▶ Da svolgere:
Prosegui il brano sul Manoscritto Voynich partendo subito dopo la sua ultima frase.

▶ Brano scelto:

___

La bassa entropia del linguaggio e la sua struttura unica, con la mancanza di cancellature o ripensamenti, sono coerenti con l’idea di un sistema di generazione predefinito. Tuttavia, la difficoltà sta nel dare un senso razionale ai prefissi e suffissi osservati, e le prime lingue filosofiche documentate sono posteriori alla datazione del manoscritto, anche se il concetto di base potrebbe essere antecedente.
Testo scientifico
Data la sua suddivisione in sezioni tematiche e le sue illustrazioni, l’interpretazione più diffusa è che il Manoscritto Voynich sia un trattato scientifico o medico, forse un almanacco di medicina, di botanica o un compendio di conoscenze esoteriche.
Erbario/Farmacopea: Le sezioni botanica e farmacologica, con disegni di piante e ampolle, suggeriscono un legame con l’erboristeria e la preparazione di rimedi. Le informazioni astrologiche potrebbero indicare i periodi migliori per la raccolta delle erbe o per le terapie, pratica comune nella medicina medievale. La teoria di Eleonora Matarrese identifica il manoscritto come un erbario, un lunario e un trattato agronomico opera dei “Cramàrs”, mercanti-erboristi medievali.
Ginecologia e Sessualità: Una delle ipotesi più recenti e audaci è quella proposta da Keagan Brewer e Michelle L. Lewis, che suggeriscono che il manoscritto possa contenere informazioni criptate (per sfuggire alla censura medievale) su sesso, concepimento e pratiche contraccettive o comunque mediche legate alla sfera riproduttiva femminile.
Alchimia e Astrologia: La presenza di diagrammi astronomici e di simboli che richiamano corpi celesti suggerisce un legame con l’astrologia medievale, spesso intrecciata con l’alchimia e la medicina. L’interesse di Rodolfo II per l’occulto potrebbe indicare che già allora il manoscritto fosse percepito come un testo di conoscenza arcana.
Testo cifrato
Alcune teorie hanno ipotizzato che il Manoscritto Voynich sia un testo cifrato con uno scopo molto specifico, legato a segreti da proteggere.

___

▶ Materiale fornito:
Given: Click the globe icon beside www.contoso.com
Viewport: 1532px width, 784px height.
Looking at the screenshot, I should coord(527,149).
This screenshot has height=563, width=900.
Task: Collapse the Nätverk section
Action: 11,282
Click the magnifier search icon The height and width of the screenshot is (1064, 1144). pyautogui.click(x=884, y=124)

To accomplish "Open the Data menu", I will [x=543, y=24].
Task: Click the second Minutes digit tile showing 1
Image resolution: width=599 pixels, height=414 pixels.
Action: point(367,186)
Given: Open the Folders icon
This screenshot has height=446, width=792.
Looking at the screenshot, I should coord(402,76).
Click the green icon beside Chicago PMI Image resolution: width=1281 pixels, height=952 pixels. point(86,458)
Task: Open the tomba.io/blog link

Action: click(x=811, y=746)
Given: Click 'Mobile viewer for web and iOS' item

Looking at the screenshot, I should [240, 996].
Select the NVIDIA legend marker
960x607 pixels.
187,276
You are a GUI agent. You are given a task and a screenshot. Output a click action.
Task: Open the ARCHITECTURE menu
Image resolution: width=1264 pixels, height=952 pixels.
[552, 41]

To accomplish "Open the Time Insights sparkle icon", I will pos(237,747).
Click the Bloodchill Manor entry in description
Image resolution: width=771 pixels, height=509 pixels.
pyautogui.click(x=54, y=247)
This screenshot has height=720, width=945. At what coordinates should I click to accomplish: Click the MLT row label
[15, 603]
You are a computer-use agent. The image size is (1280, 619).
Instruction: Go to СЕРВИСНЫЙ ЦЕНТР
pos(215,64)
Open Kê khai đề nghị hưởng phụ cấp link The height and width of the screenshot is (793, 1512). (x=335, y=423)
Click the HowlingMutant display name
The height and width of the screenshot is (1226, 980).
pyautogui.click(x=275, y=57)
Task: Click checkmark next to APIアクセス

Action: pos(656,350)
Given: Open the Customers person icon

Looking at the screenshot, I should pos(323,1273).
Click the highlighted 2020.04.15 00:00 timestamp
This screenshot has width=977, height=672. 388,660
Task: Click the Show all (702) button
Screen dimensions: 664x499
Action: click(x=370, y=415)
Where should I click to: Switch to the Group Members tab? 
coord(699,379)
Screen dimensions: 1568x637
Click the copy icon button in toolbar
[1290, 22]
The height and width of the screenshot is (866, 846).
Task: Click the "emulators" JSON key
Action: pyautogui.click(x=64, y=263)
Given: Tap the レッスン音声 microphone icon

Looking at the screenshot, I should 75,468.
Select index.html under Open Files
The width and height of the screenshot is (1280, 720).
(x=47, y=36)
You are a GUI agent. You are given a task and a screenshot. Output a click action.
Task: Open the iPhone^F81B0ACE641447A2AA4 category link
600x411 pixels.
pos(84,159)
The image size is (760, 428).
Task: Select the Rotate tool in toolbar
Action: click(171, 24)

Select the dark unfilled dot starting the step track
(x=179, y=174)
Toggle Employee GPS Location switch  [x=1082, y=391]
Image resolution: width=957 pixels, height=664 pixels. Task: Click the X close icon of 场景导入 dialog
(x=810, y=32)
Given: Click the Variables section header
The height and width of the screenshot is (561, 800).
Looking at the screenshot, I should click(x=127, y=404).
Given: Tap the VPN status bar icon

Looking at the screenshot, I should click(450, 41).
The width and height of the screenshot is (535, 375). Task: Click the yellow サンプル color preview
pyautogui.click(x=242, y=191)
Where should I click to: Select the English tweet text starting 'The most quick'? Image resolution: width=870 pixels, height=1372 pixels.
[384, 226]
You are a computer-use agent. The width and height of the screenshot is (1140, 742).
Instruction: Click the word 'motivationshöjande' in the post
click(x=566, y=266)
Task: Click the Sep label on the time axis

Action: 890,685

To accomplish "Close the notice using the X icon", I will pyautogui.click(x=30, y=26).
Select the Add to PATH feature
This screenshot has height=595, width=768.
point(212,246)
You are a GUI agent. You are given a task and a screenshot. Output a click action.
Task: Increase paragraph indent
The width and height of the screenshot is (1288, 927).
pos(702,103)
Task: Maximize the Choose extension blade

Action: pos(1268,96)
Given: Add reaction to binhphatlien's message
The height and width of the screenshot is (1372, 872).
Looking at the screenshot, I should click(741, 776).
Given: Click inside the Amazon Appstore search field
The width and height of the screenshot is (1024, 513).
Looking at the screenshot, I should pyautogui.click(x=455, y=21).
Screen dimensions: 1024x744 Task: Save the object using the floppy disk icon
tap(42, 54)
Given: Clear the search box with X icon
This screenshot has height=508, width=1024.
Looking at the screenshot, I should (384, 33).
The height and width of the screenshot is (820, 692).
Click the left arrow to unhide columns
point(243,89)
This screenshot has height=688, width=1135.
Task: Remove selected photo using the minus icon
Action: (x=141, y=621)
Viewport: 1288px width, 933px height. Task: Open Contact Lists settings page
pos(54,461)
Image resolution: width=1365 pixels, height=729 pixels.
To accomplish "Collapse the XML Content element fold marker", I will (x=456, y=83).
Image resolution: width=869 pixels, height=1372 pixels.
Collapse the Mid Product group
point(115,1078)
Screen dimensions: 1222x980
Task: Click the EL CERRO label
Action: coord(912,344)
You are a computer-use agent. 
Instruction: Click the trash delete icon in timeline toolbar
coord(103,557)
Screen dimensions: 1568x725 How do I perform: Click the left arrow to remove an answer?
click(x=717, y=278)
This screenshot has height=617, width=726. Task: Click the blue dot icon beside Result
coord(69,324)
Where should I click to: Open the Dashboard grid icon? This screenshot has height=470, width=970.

___

▶ Soluzione:
Spionaggio Industriale: Una ricerca del National Geographic (2012) ha suggerito che il manoscritto potrebbe essere opera di Antonio Averlino, detto il Filarete, realizzato a scopo di spionaggio industriale a danno della Repubblica di Venezia e a favore dell’Impero Ottomano. Questa teoria lo inquadrerebbe in un contesto di tensioni politiche e commerciali.
Testo Eretico: Leo Levitov (1987) ha attribuito il testo a degli eretici Catari, proponendo che fosse una miscela di diverse lingue medievali centroeuropee, utilizzata per celare dottrine proibite. Tuttavia, questa interpretazione non ha trovato riscontri solidi con la cultura catara.
Lingua sconosciuta o perduta?
Infine, rimane l’ipotesi che il manoscritto sia semplicemente scritto in una lingua vera ma sconosciuta o estinta, con un proprio alfabeto unico. Stephen Bax (2014) ha supportato questa idea, suggerendo che il testo provenga dall’area del Caucaso, Asia centrale o Medio Oriente cristiano, e che la sua lingua e il suo alfabeto siano semplicemente caduti in disuso e non siano mai stati documentati altrove. Anche se ha proposto la decifrazione di poche parole, la complessità di questa ipotesi risiede nell’assenza di altri testi comparabili.
Il Manoscritto Voynich, con la sua ricchezza di misteri e la resistenza a ogni tentativo di decifrazione definitiva, continua a stimolare la ricerca. Ogni teoria, anche se non universalmente accettata, aggiunge un tassello al complesso puzzle di questo straordinario reperto medievale, che potrebbe celare segreti scientifici, filosofici o storici di inestimabile valore.